After Lauri Markkanen entered the NBA's COVID-19 health and safety protocols, Wade became the starter at the small forward position. On November 18, 2021, Wade logged 17 points on 7-of-13 shooting from the field and 3 of 6 from three, along with nine rebounds and a career-high five assists across a career-high 40 minutes of play in a 104–89 loss to the Golden State Warriors. On December 15, Wade posted his second career double-double with 16 points and 10 rebounds in a 124–89 win over the Houston Rockets. With Markkanen being sidelined due to a sprained ankle he sustained in a game against the Oklahoma City Thunder on January 22, 2022, Wade returned to the starting lineup. On March 28, he was ruled out for the remainder of the season after undergoing surgery on a torn meniscus in his right knee which he sustained on March 12 in a game in Chicago.

==== 2022–23 season ====
On June 22, 2022, the Cavaliers announced they exercised their fourth-year team option on Wade, keeping him with the team for another season. On September 26, Wade signed a three-year, $18.5 million contract extension with the team. On October 30, 2022, Wade scored a career high of 22 points shooting 6 of 8 from three versus the New York Knicks. That night, Wade, Kevin Love and Donovan Mitchell set the NBA record for most three-pointers made by three different teammates in a single game, scoring a total of 22 threes.

==== 2023–24 season ====
On March 5, 2024, Wade scored a career-high 23 points, with 20 of them coming in the fourth quarter, spearheading a 22-point comeback win over the Boston Celtics—the largest fourth-quarter comeback in Cavaliers franchise history.

==== 2024–25 season ====
During the 2024-25 NBA season, Wade appeared in 59 games (30 starts) for the Cavaliers, averaging 5.4 points, 4.2 rebounds and 1.3 assists.

==== 2025–26 season ====
During the 2025–26 NBA season, Wade appeared in 59 games (38 starts) for the Cavaliers, averaging 5.8 points, 4.2 rebounds and 1.5 assists.
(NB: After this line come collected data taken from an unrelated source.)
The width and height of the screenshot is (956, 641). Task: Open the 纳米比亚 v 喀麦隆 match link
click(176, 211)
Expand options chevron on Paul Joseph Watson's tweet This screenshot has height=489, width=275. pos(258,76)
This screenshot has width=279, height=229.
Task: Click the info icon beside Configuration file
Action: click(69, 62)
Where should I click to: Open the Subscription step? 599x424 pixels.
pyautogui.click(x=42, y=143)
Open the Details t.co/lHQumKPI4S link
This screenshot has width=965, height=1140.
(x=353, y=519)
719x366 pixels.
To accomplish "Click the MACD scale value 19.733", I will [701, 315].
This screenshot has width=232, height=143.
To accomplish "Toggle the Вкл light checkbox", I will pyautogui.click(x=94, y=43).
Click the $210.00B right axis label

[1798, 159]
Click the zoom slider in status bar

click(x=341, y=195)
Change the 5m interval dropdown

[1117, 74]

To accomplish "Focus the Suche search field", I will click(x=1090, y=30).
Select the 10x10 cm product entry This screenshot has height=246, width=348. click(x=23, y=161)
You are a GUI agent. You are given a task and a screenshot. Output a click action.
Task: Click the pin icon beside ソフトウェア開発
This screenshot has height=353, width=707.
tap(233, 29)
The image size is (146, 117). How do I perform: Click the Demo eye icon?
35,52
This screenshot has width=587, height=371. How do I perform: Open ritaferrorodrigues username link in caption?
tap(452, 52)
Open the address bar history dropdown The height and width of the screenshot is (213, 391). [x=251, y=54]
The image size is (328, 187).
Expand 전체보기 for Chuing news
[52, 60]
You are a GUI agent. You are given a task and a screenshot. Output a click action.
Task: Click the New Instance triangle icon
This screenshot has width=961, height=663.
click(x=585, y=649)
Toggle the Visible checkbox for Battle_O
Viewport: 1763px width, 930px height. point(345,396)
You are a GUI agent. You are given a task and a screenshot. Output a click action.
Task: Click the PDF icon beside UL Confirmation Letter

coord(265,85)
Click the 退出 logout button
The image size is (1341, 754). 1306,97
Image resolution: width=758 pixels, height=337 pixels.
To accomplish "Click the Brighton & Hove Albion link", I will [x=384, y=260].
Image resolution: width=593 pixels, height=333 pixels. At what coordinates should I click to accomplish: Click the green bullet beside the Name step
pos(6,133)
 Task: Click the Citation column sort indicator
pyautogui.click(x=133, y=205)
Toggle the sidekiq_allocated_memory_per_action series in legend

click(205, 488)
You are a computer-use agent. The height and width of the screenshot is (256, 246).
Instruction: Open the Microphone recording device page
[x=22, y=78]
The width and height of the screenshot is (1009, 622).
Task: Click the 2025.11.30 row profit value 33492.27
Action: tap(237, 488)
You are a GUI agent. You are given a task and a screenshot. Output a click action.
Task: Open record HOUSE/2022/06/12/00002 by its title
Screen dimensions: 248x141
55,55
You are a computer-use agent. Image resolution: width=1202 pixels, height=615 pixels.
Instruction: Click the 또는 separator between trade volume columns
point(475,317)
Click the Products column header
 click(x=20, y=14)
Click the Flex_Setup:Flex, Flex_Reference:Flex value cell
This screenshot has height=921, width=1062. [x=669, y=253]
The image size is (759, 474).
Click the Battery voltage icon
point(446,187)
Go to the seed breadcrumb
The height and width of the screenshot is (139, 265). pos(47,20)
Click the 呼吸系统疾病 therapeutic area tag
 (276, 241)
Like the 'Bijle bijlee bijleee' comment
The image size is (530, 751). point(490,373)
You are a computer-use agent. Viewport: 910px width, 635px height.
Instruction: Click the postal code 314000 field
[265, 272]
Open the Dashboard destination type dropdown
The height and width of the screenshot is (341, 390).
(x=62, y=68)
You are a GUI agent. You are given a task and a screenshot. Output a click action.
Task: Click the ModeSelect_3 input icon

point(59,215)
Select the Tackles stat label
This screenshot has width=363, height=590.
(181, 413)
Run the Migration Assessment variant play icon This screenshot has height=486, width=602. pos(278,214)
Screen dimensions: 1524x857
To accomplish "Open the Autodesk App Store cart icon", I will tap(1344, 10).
=== Philadelphia 76ers (2026–present) ===
On July 6, 2026, Wade signed a four–year, $39 million contract with the Philadelphia 76ers.

==Career statistics==

===NBA===
====Regular season====

| Year | Team | GP | GS | MPG | FG% | 3P% | FT% | RPG | APG | SPG | BPG | PPG |
|---|---|---|---|---|---|---|---|---|---|---|---|---|
| 2019–20 | Cleveland | 12 | 0 | 6.0 | .692 | .500 | .000 | 1.6 | .2 | .2 | .3 | 1.7 |
| 2020–21 | Cleveland | 63 | 19 | 19.2 | .431 | .366 | .769 | 3.4 | 1.2 | .6 | .3 | 6.0 |
| 2021–22 | Cleveland | 51 | 28 | 19.2 | .456 | .359 | .667 | 2.9 | 1.0 | .6 | .1 | 5.3 |
| 2022–23 | Cleveland | 44 | 13 | 20.3 | .412 | .354 | .652 | 3.4 | .8 | .6 | .5 | 4.7 |
| 2023–24 | Cleveland | 54 | 32 | 20.5 | .414 | .391 | .769 | 4.0 | .8 | .7 | .5 | 5.4 |
| 2024–25 | Cleveland | 59 | 30 | 21.2 | .413 | .360 | .533 | 4.2 | 1.3 | .7 | .3 | 5.4 |
| 2025–26 | Cleveland | 59 | 38 | 22.3 | .439 | .362 | .711 | 4.2 | 1.5 | .7 | .4 | 5.8 |
| Career |  | 342 | 160 | 20.0 | .430 | .367 | .684 | 3.6 | 1.1 | .6 | .4 | 5.3 |

====Playoffs====

| Year | Team | GP | GS | MPG | FG% | 3P% | FT% | RPG | APG | SPG | BPG | PPG |
|---|---|---|---|---|---|---|---|---|---|---|---|---|
| 2023 | Cleveland | 2 | 0 | 5.6 | .000 | .000 | 1.000 | 1.5 | .0 | .0 | .0 | 1.0 |
| 2024 | Cleveland | 3 | 1 | 21.0 | .308 | .300 | — | 2.0 | 1.7 | .3 | .7 | 3.7 |
| 2025 | Cleveland | 9 | 1 | 15.8 | .333 | .214 | — | 4.2 | .7 | .3 | .1 | 1.7 |
| 2026 | Cleveland | 18 | 14 | 22.6 | .462 | .375 | .333 | 3.9 | .8 | .7 | .1 | 4.4 |
| Career |  | 32 | 16 | 19.5 | .412 | .329 | .600 | 3.7 | .8 | .5 | .1 | 3.3 |

===College===

| Year | Team | GP | GS | MPG | FG% | 3P% | FT% | RPG | APG | SPG | BPG | PPG |
|---|---|---|---|---|---|---|---|---|---|---|---|---|
| 2015–16 | Kansas State | 33 | 31 | 26.4 | .434 | .292 | .656 | 5.1 | 1.1 | .6 | .5 | 9.9 |
| 2016–17 | Kansas State | 35 | 35 | 28.0 | .496 | .402 | .663 | 4.5 | 1.8 | .7 | .7 | 9.3 |
| 2017–18 | Kansas State | 33 | 32 | 32.8 | .550 | .440 | .752 | 6.2 | 2.7 | 1.5 | .8 | 16.2 |
| 2018–19 | Kansas State | 25 | 25 | 30.4 | .492 | .418 | .789 | 6.2 | 2.8 | .8 | .5 | 12.9 |
| Career |  | 126 | 123 | 29.3 | .498 | .386 | .711 | 5.4 | 2.1 | .9 | .6 | 12.0 |

== Personal life ==
Wade graduated with a bachelor's degree in social science.